PROMPT 1: In the passage on vendor risk management, what period do organizations typically confine their vendor risk management analysis to?
PROMPT 2: What are all the benefits of early breach notification listed in the passage on vendor risk management?
PROMPT 3: Carry the passage on vendor risk management forward from its final sentence.

Conduct continual vendor risk management. Typically, organizations confine their vendor risk management analysis to pre-contract due diligence periods. However, like any segment of technology, the baseline assumptions can dramatically change as time progresses. By reassessing providers on a regular basis, the governance team will stay engaged in risk mitigation, proactively identify performance gaps and identify potential exit strategies (and barriers) should the relationship unravel.
Demand immediate notification of breach. One important component that companies ought to insist on including in any agreement is expeditious notification if the provider suspects a breach. Early notification can help the organization control the damage, avoid the embarrassment of having a third-party source disclose the breach and allow the company to start the ball rolling on meeting its regulatory obligations. In contrast, a lack of early disclosure can cripple the organization's governance operations, inhibit it from crafting a response and potentially expose it to increased legal liability.

EXTRACTED MATERIAL:
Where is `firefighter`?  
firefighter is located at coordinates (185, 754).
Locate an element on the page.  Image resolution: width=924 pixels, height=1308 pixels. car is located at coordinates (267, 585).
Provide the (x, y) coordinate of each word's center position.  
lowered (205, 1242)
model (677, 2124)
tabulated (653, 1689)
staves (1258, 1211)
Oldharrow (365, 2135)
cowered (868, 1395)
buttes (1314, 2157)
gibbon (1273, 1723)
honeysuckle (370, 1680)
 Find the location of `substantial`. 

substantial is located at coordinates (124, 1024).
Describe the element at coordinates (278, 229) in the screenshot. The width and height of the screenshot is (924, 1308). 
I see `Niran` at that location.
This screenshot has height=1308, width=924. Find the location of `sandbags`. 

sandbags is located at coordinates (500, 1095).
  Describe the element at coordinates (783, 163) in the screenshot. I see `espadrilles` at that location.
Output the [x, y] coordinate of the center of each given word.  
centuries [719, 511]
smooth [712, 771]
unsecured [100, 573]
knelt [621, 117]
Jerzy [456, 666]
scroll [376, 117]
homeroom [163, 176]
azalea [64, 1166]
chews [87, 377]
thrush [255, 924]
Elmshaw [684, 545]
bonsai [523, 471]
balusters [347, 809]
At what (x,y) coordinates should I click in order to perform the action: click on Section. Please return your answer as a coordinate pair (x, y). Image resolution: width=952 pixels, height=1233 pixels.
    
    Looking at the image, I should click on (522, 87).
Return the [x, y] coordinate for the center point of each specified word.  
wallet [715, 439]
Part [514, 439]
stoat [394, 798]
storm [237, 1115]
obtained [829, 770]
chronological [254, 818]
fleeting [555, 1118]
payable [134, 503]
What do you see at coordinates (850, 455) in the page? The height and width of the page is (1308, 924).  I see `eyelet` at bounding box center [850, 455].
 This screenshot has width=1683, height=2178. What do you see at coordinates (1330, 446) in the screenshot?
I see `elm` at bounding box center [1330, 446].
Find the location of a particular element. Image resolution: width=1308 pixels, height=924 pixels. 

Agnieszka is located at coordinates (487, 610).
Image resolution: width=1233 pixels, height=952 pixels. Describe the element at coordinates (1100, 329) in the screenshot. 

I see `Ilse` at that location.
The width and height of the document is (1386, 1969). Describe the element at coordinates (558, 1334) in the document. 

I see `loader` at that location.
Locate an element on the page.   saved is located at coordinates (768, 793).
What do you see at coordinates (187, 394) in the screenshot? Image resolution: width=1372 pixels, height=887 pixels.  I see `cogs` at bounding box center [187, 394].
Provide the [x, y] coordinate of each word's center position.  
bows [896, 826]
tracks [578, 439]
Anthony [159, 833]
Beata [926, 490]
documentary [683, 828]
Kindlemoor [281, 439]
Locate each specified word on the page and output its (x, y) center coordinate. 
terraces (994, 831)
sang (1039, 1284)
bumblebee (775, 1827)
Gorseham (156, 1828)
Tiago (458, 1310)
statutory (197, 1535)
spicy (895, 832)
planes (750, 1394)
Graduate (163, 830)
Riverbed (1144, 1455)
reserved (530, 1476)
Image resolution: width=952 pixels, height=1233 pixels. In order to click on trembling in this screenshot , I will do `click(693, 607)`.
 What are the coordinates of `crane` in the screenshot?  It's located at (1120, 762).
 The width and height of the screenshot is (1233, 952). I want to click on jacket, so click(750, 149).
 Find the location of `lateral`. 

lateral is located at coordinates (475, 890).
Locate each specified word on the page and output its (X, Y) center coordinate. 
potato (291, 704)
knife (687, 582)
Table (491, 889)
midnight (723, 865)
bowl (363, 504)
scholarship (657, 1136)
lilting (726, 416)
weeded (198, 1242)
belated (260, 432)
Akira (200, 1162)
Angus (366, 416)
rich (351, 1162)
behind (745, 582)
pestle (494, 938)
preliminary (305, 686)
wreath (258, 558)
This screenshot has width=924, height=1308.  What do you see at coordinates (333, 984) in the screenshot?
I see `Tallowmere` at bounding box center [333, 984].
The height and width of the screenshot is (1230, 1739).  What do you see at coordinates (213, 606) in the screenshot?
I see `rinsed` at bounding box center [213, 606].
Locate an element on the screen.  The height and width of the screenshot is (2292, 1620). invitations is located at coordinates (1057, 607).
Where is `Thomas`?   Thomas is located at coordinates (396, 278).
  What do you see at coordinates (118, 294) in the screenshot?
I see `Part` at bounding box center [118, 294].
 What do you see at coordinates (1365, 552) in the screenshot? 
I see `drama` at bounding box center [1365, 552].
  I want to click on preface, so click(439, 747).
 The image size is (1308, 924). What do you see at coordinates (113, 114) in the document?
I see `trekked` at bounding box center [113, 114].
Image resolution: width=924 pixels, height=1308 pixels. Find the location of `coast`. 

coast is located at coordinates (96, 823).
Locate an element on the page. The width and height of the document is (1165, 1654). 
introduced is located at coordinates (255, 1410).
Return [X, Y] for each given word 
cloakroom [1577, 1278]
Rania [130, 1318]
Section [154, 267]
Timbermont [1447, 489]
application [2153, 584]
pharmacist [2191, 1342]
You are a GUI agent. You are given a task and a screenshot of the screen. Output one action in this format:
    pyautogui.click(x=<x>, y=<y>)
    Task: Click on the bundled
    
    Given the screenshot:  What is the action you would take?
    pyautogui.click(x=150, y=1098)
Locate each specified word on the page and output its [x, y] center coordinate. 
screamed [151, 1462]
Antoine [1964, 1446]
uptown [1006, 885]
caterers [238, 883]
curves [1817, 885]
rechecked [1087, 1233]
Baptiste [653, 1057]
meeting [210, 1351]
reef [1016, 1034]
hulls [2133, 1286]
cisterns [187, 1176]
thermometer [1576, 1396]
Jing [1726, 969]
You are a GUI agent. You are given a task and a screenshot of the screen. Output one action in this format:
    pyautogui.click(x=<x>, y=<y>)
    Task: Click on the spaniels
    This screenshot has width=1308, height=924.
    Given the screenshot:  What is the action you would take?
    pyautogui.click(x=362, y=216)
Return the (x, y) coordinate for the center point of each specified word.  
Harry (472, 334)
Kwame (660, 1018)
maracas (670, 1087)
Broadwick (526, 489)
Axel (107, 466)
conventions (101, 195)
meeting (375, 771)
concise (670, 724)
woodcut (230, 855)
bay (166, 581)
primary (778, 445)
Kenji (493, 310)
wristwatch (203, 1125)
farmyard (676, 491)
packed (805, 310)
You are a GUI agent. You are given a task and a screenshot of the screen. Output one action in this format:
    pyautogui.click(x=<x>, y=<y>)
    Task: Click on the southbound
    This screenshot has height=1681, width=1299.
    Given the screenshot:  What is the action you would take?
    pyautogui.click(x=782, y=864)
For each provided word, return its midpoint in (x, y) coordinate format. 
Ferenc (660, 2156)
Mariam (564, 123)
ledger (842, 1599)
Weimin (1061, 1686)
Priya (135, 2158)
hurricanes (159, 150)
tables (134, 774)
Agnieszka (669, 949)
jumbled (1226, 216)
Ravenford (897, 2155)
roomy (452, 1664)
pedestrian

EXERCISE ANSWER 1: Pre-contract due diligence periods.

EXERCISE ANSWER 2:
- Helping the organization control the damage
- Avoiding the embarrassment of having a third-party source disclose the breach
- Allowing the company to start the ball rolling on meeting its regulatory obligations

EXERCISE ANSWER 3:
Clearly define cost allocation. Dealing with ambiguity in cost allocation when responding to a data breach is one of the last things parties want to deal with during a crisis. These costs can be significant as the organization struggles to work tirelessly to shore up systems, compensate impacted individuals and deal with the loss or interruption of business activity. By committing to clarity at the front of contract, the parties can better focus efforts on immediate remediation should a data breach occur.
Insist on cyber security insurance. Few outsourcing providers can absorb the tremendous potential liability resulting from a data breach--particularly when it impacts large customers with even larger record sets. Negotiating cost allocations becomes largely meaningless when one party collapses under the weight of liability. Ensuring that the agreement contains adequate provisions for coverage of catastrophic events therefore is critically important to controlling risk.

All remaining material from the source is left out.